New Exhibition Shows Unseen Crime Scene Photos From the Mid-1900s



A revealing new exhibition in Los Angeles is set to feature black and white photos from real crime scenes between 1925 and the 1970s, taken by police officers who worked for LAPD.

The exhibition comes as a result of Fototeka founder Merrick Morton receiving access to Los Angeles’ records department, and the entire photo archive that comes with it. Morton is himself a photographer and LAPD reserve officer. Upon gaining access to the cardboard crates held within the City Records Center in downtown LA, he found some decomposing cellulose nitrate negatives.

Morton and his team launched an effort to save the photos, after the fire department recommended the negatives be destroyed due to posing a fire hazard. Shipped the salvageable boxes to a cold storage facility, the Fototeka team then working their way through the archives, storing the unseen photos everyday dimestore #10 white letter envelopes, which had been cut in half and sealed.

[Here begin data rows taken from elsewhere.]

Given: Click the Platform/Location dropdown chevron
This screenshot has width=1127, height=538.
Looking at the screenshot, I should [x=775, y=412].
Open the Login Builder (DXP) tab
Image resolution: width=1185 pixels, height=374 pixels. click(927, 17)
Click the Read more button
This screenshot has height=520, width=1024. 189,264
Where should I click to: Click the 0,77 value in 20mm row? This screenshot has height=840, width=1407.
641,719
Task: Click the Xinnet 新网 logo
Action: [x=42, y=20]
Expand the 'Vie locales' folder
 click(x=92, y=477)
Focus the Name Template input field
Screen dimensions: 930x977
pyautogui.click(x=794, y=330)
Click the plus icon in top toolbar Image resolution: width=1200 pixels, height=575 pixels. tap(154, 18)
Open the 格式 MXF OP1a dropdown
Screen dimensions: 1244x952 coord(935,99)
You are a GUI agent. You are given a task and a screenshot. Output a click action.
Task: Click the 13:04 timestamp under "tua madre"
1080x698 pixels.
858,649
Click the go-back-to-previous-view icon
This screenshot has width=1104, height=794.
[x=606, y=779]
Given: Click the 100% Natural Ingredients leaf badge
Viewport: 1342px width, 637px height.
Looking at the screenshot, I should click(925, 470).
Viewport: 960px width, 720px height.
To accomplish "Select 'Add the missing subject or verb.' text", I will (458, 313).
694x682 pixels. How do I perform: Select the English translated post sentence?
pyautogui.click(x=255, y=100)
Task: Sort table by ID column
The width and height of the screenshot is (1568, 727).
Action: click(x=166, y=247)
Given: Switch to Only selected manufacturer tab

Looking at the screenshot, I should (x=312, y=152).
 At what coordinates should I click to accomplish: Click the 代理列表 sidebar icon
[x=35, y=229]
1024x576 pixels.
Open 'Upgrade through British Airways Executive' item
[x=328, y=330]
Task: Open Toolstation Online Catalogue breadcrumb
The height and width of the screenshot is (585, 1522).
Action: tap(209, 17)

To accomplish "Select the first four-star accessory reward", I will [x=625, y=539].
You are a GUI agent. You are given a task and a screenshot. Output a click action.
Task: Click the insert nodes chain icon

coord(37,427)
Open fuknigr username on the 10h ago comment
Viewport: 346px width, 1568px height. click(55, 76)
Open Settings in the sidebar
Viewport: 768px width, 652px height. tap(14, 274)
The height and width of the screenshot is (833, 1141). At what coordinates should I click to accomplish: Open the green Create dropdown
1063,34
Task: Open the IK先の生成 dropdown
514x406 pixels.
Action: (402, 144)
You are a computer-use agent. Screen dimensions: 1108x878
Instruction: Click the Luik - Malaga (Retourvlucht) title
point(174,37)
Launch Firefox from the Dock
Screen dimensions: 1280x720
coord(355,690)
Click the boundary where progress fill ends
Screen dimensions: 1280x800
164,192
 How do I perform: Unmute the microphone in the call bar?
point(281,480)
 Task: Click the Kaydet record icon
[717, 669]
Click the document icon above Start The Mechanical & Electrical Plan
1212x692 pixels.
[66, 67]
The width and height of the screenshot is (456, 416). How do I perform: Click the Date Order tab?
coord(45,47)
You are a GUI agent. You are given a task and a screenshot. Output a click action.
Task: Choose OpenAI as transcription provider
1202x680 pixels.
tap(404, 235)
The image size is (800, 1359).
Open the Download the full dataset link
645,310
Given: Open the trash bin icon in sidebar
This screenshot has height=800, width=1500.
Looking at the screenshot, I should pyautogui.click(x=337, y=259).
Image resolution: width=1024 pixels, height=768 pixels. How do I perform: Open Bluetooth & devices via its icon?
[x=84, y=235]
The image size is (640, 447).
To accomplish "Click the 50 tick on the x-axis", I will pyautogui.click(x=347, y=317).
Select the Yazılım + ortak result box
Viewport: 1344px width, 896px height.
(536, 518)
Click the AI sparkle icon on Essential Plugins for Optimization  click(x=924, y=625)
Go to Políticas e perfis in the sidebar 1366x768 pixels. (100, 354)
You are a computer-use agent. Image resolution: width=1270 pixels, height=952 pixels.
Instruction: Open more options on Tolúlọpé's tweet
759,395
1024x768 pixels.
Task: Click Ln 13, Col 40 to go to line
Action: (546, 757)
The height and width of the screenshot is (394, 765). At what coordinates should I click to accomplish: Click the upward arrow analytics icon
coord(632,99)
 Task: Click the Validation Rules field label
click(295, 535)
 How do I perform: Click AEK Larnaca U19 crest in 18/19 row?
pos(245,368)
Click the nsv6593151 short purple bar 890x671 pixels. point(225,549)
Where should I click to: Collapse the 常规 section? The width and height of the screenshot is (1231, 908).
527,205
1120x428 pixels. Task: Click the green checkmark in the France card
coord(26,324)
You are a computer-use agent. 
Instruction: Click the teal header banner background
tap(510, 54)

The earliest photographs in the collection date to 1925. The film used was large-format (4″x5″) cellulose nitrate until sometime in the early forties when it was replaced with safety film. In the early sixties, the size changed to medium-format (2-1/4″x2-1/4″) which was used until the mid-seventies when it was, in turn, replaced with 35mm.

The new exhibition will be titled “The Art of the Archive: Photographs from the Los Angeles Police Archive,” and is put on by House of Lucie and Fototeka.

The photos are crime-scene photographs, shot […] by Los Angeles police officers in the line of duty — as evidence. Through curation and presentation in a gallery setting, they achieve a secondary purpose, offering a real-life window in a world familiar to most present-day viewers through film noir.

All photos: LAPD/Fototeka.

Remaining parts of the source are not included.